Impact
The cp utility in uutils coreutils does not correctly handle setuid and setgid bits when ownership preservation fails. When a user runs cp with the preserve flag (-p) and the underlying chown operation cannot change the file owner, the utility still applies the original mode bits to the target file. This results in the resulting file inheriting privileged bits, effectively creating a privileged executable owned by the user. The vulnerability allows local attackers to fabricate executables that run with elevated privileges, violating local security policies. The weakness is identified as CWE-281. Based on the description, the likely attack scenario involves a user copying a setuid setgid file to a location where they have write permissions, relying on the preserve flag, and thereby gaining the ability to execute code as a higher-privileged user.
Affected Systems
The affected product is the uutils coreutils package.

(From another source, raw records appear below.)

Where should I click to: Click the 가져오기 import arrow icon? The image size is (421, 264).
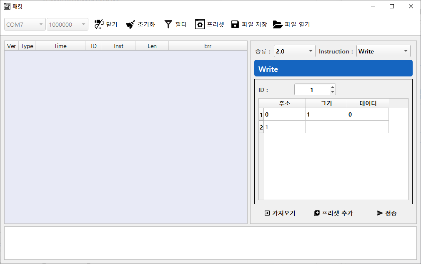[267, 213]
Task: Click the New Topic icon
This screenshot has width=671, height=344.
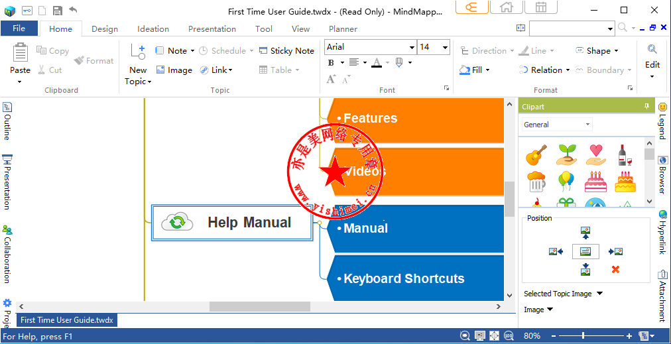Action: [x=138, y=52]
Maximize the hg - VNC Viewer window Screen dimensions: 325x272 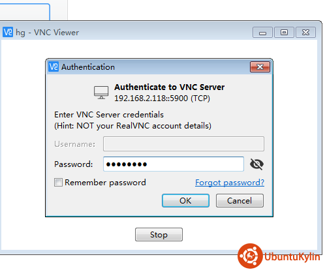(x=284, y=33)
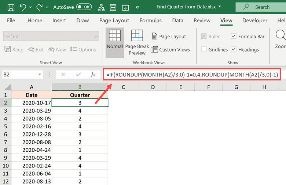
Task: Open Custom Views dialog
Action: (x=171, y=50)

No specific version information is provided in the CVE data, so any installation of the current uutils coreutils release that contains the described implementation flaw is potentially vulnerable.
Risk and Exploitability
The vulnerability carries a CVSS score of 6.6, signifying moderate severity. The EPSS score of < 1% suggests a very low probability of exploitation, and the issue is not listed in the CISA KEV catalog. An attacker would need local access: the ability to read a source file that has setuid or setgid bits and the capability to write to a target directory where the copy will be placed. If the chown operation fails because the attacker does not have root permissions, the preserved setuid/setgid bits remain on the created file, giving the user the ability to execute code with elevated privileges. In typical desktop or server environments where unprivileged users have write access to directories that may receive copies of setuid files, the exploit conditions are achievable.